Nucleosíntesis y procesos moleculares en los últimos estados de la evolución estelar

    General
    Descripción

    Las estrellas de masa baja e intermedia (M < 8 masas solares, Ms) representan la mayoría de estrellas en el Cosmos y terminan sus vidas en la Rama Asintótica de las Gigantes (AGB) - justo antes de formar Nebulosas Planetarias (NPs) - cuando experimentan procesos nucleosintéticos y moleculares complejos. Las estrellas AGB son importantes contribuyentes al enriquecimiento del medio interestelar, donde nacen nuevas estrellas y planetas (incluyendo nuestro propio Sistema Solar Temprano, SST) y a la evolución química de sistemas estelares como cúmulos globulares (CGs) y galaxias. En particular, las AGBs más masivas (M > 4-5 Ms) sintetizan (radio)isótopos muy diferentes de los formados por AGBs menos masivas y explosiones de Supernova debido a los diferentes mecanismos de nucleosíntesis. Las estrellas evolucionadas en la fase de transición entre AGBs y NPs también forman diversos compuestos orgánicos como PAHs y nanoestructuras moleculares de fullereno y grafeno, siendo un maravilloso laboratorio Astroquímico. Colaboraciones astronómicas punteras como SDSS-IV/APOGEE-2 y el próximo telescopio espacial James Webb representan un paso fundamental para entender la nucleosíntesis y los procesos moleculares en estrellas evolucionadas. Se pretende explorar la nucleosíntesis de (radio)isótopos ligeros/pesados en estrellas AGB y como éstas contribuyen a la radioactividad del SST así como a la formación/evolución de CGs y galaxias.
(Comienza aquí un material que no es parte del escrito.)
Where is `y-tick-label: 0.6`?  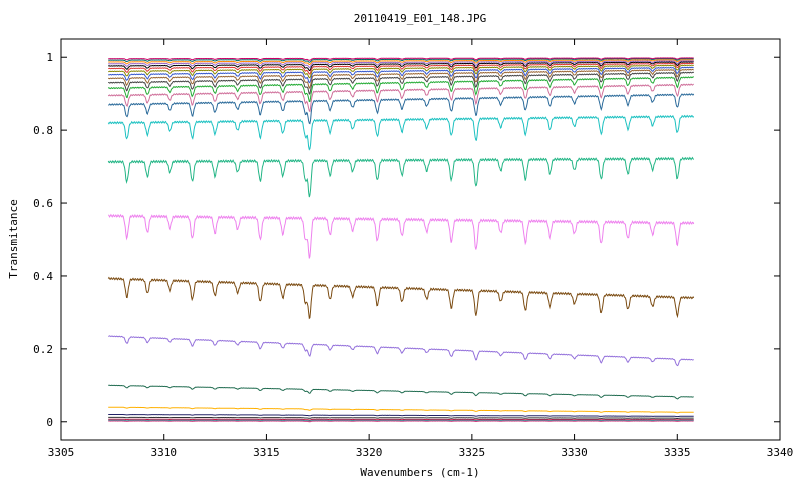 y-tick-label: 0.6 is located at coordinates (43, 204).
También se pretende entender el proceso de formación "top-down" de nanoestructuras moleculares de fullereno y grafeno en estrellas evolucionadas. Finalmente, se pretende realizar minería de datos obtenidos con el satélite Gaia, para estudiar la fase evolutiva AGB-NP, y además utilizar el telescopio espacial GALEX para descubrir estrellas binarias en NPs Galácticas.

    Investigador principal

    1. Durante 2020, se han publicado 37 artículos en revistas astronómicas internacionales con referee de alto impacto (incluyendo un review invitado), así como 2 artículos en la revista de Química-Física FNCN.

    2. Se han descubierto, por primera vez, estrellas muy ricas en fósforo y cuyo patrón químico no es predicho por ninguna teoría actual de nucleosíntesis estelar.

    3. Se ha demostrado que las estrellas ricas en fósforo representan un nuevo sitio estelar para la formación de elementos muy pesados, con importantes implicaciones para la evolución química de nuestra Galaxia.